Immobile e imponente, proprio di fronte è parcheggiata la locomotiva CCFR 7, «ancora funzionante». La sigla sta per Consorzio Cooperativo Ferrovie Reggiane, la azienda che subentrò alla Safre di Menada nel ’36, ma la macchina risale al 1909, anno in cui le Reggiane iniziarono la costruzione della prima serie di locomotive a vapore. «Ma essendo l’azienda troppo “giovane” – spiega Sgarbi – non vi era ancora la capacità per progettare in proprio i mezzi. La prime serie di quattro locomotive fu pertanto costruita a partire dai disegni di un modello di locomotiva a tre assi che la Safre aveva acquistato dalla tedesca Henschel nel 1907».
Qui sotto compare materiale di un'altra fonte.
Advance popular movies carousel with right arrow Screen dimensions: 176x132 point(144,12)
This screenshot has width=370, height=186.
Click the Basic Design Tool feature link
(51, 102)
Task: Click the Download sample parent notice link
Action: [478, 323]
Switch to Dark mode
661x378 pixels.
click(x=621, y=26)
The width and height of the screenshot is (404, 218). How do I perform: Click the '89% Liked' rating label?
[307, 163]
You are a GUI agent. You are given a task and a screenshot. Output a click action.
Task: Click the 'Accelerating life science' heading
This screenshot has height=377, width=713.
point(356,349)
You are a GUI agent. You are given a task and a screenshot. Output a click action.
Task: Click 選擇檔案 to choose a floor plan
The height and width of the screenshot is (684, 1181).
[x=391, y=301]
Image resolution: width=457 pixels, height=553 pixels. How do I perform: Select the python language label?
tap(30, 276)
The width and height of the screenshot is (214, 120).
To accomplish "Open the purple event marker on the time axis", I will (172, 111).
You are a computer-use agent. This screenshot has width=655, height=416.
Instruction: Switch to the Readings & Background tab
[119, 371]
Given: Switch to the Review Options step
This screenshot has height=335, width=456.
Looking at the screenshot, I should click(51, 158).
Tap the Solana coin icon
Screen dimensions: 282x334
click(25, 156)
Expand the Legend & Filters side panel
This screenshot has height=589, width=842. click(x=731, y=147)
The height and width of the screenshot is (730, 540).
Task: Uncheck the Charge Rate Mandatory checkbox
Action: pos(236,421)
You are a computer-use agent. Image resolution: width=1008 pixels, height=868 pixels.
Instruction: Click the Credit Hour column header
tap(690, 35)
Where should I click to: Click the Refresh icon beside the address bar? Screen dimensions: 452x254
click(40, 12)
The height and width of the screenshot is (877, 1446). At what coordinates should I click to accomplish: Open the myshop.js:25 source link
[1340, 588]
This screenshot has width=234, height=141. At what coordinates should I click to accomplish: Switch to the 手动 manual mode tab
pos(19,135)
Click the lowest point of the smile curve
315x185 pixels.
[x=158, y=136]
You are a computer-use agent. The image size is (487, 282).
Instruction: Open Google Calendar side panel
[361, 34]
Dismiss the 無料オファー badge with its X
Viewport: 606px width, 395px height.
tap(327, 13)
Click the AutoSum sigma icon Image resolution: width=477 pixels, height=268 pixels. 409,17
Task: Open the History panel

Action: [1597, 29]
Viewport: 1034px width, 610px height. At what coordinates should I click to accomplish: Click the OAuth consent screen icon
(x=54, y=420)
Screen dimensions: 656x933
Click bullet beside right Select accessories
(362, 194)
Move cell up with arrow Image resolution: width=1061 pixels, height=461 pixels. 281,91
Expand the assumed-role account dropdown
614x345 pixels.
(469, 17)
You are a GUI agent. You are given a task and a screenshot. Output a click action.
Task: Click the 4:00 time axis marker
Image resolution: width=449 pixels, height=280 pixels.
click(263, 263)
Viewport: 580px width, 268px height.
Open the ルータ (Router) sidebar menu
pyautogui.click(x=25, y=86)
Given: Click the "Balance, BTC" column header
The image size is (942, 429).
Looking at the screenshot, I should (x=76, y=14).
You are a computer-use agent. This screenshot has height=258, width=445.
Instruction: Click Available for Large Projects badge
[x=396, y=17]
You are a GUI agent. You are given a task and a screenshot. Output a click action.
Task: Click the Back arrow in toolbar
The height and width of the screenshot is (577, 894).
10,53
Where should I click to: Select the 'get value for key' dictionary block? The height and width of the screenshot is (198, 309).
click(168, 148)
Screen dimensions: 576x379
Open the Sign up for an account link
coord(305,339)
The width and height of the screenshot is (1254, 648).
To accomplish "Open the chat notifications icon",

Quello che si trova nel deposito di via Talami è un esemplare del modello Henschel originale, ma una macchina della prima serie delle Reggiane (la Ccfr 8) è esposta al Museo Volandia, vicino a Malpensa. «È la locomotiva che si trovava in viale Umberto I», ricorda Sgarbi, «amatissima da tutti i reggiani». A meno di un metro si trova un’altra locomotiva, a diesel, bombata. «È arrivata qui negli anni ’80 – racconta Sgarbi – è stata acquistata usata in Germania perché all’Act serviva una macchina potente per lo scalo di Dinazzano, dove si trasportava argilla. Questa è il modello V160 numero uno.

È la capostipite di una serie di macchine diffusissime in Germania, la prima di una serie di dieci prototipi. Le stanno dando la caccia ma la teniamo noi», ride. In fondo al capannone si trovano due carrozze del servizio postale di inizio Novecento e un carro dell’Ottocento. «Vede quella torretta? – indica Sgarbi – Lì dentro ci stavano gli omarini che conoscevano il codice dei fischi e quando si arrivava alla fermata iniziavano a girare la ruota per far fermare il mezzo». L’ultima locomotiva costruita dalle Officine Reggiane, invece, si trova a Foligno. «Si tratta di una macchina elettrica del 1988 – spiega Sgarbi – la prima locomotiva italiana ad essere progettata per superare la barriera dei 200 chilometri orari. Doveva essere demolita, siamo riusciti a impedirlo».

Se e quando verrà realizzato il museo, storie come queste – e anche più belle – potranno essere raccontate. Storie di un tempo lontano, da cui però proveniamo: «Eravamo contadini – conclude Sgarbi – siamo diventati la massima espressione del progresso e della tecnologia di allora. Grazie alle ferrovie e ai treni. Questi».